葦辺の車家ブログ

自然のうちで最も弱い一本の葦にすぎない車家(くるまや)ゆきとが感じたこと・考えたことをそこはかとなく書き綴ります。

私は権力による不当な表現規制には反対だ。だが、ヘイトスピーチは絶対に許さない。

漫画やアニメなどといった創作物、その中でもとりわけエロティックな表現の規制に反対する人の中には、「漫画やアニメなどの『表現の自由』を守るためには、ヘイトスピーチを撒き散らす自由であっても、『表現の自由』として保障されなければならない」と考える人が見受けられます。

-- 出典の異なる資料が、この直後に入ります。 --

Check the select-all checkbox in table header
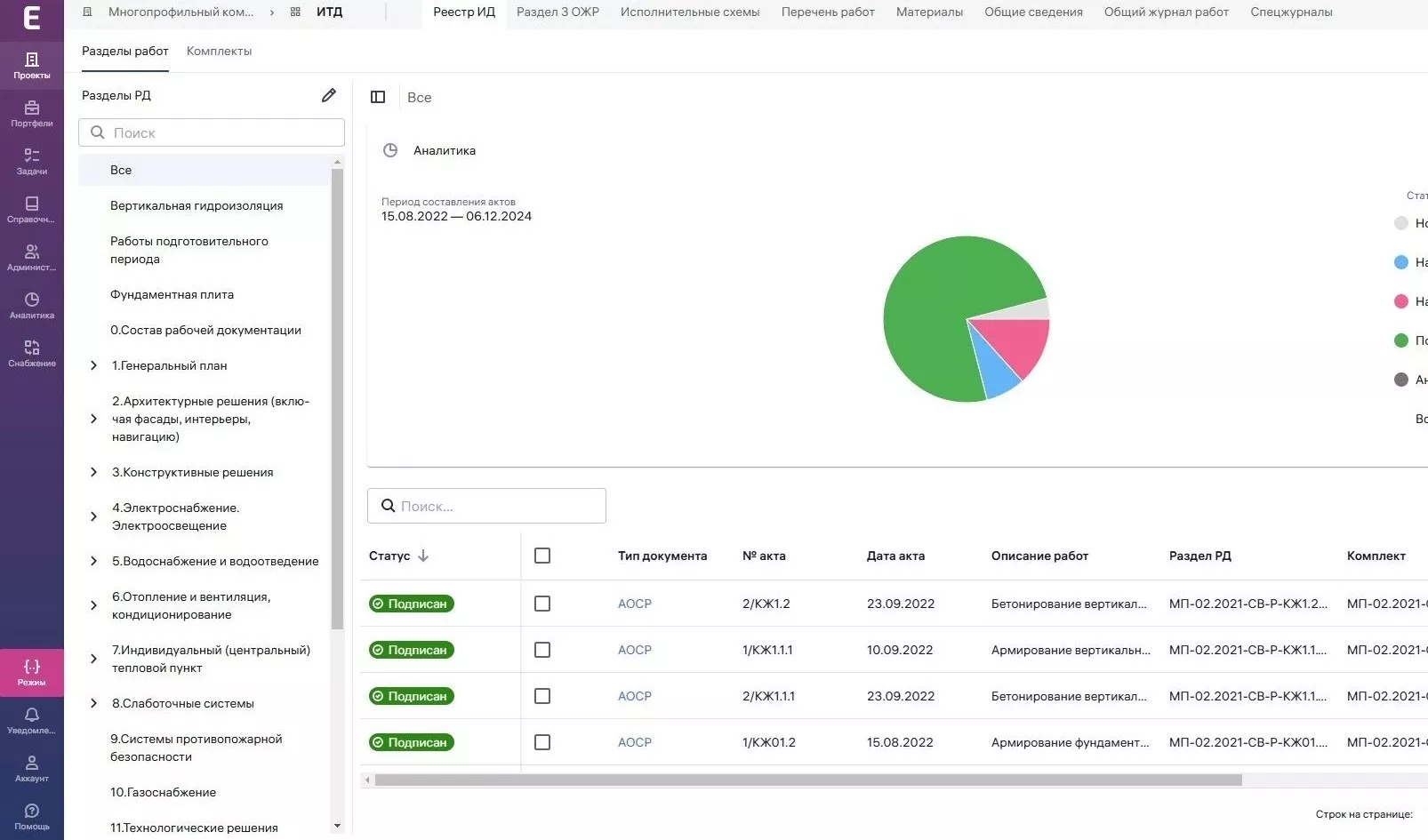Image resolution: width=1428 pixels, height=840 pixels. click(x=542, y=556)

私は、権力による不当な表現規制には反対する立場です。ですが、「ヘイトスピーチを撒き散らす自由であっても、『表現の自由』として保障されなければならない」という言説には、到底賛同できません。

果たして、エロティックな表現を守るためには「ヘイトスピーチを撒き散らす自由であっても、『表現の自由』として保障されなければならない」と主張する人は、エロティックな表現とヘイトスピーチを同列のものと考えているのでしょうか。もしそうであるならば、なぜ憲法が「表現の自由」を人権として保障するのか、ちょっと考えてみてください。

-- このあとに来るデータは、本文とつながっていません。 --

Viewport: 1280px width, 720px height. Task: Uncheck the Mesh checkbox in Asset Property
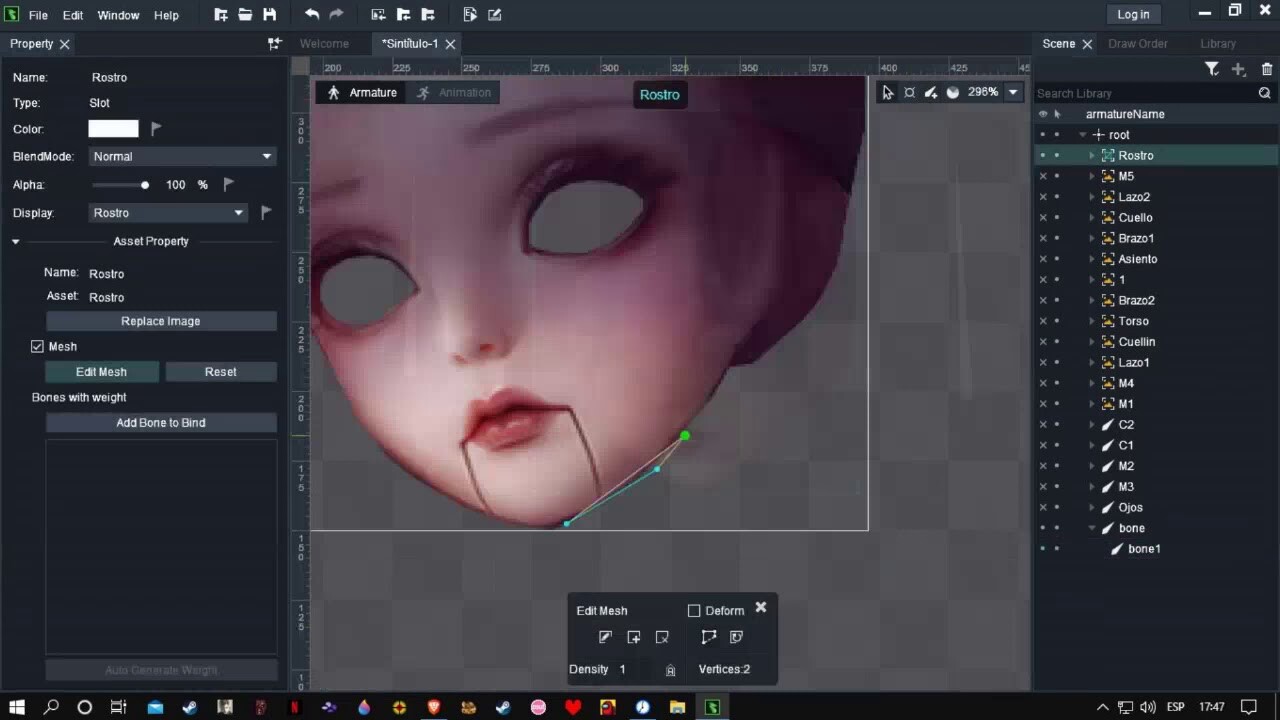[37, 346]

憲法が「表現の自由」を人権として保障するのは、表現の自由が、言論活動によって国民が政治的意思決定に関与するという、民主政に資する社会的な価値である「自己統治の価値」と、個人が言論活動を通じて自己の人格を発展させるという、個人的な価値である「自己実現の価値」を有しているからであり、そしてそれは、究極的には「個人の尊厳」を確保するためのものだといえます。しかるに、「ヘイトスピーチを撒き散らす自由であっても、『表現の自由』として保障されなければならない」と考えるのは、人間の尊厳を踏み躙る、いわば「暴力」であるヘイトスピーチが、自己の人格を発展させるどころかむしろ退廃堕落させるものであることに鑑みれば、憲法が「表現の自由」を人権として保障した趣旨に悖るものと言わざるを得ないでしょう。

他方、創作におけるエロティックな表現は、「人間の生」を描く上で重要な役割を果たすものといえます。そして、これまで生み出されてきた数々の作品によって、そのことが証明されていると言えるでしょう(私はここで、「高尚な芸術作品だけが、憲法で保障される「表現」としての資格を有する」などと言うつもりは毛頭ありません。なぜなら、憲法で保障される「表現」か否かにおいて、「高尚」か「低俗」かなどということは、そもそもナンセンスだからです。)。そうだとすれば、エロティックな表現も「自己実現」の価値に沿うものであって、憲法によってその表現の自由が保障されると考えるのが妥当です。

こうして、憲法が「表現の自由」を人権として保障した趣旨から考えてみれば、エロティックな表現とヘイトスピーチが同列のものではないことがお分かりになるでしょう。ですから、「漫画やアニメなどの『表現の自由』を守るためには、ヘイトスピーチを撒き散らす自由であっても、『表現の自由』として保障されなければならない」などと考える必要などないのです。

もっとも、「ヘイトスピーチ規制の濫用によってエロティックな表現の自由が不当に制約される」ことを懸念する人もいるでしょう。しかし、それは規制法令の明確性の問題であって、ヘイトスピーチを「表現の自由」として保障しないことそれ自体の問題ではありません。また、規制法令の明確性は、たとえば児童ポルノ禁止法といったエロティックな表現を規制する法令においても問題となることであって、なにもヘイトスピーチ規制だけに限った話ではありません。そうだとすれば、「ヘイトスピーチ規制の濫用によってエロティックな表現の自由が不当に制約される」という懸念は、ヘイトスピーチを「表現の自由」として保障しないことを否定する理由とはならないでしょう。

そもそも、ヘイトスピーチ規制による表現の自由への影響を懸念しヘイトスピーチを許容する人は、どうしてヘイトスピーチを許容するのではなく拒絶することで表現の自由を守ろうと考えないのでしょうか。表現の自由の価値を損ねているのは、まぎれもなくヘイトスピーチです。そうだとすれば、ヘイトスピーチを拒絶することこそが、本当の意味で表現の自由を守ることなのではありませんか。

私は、権力による不当な表現規制には反対です。ですが、ヘイトスピーチは絶対に許しません。それは、ほかでもない、表現の自由を守るためにです。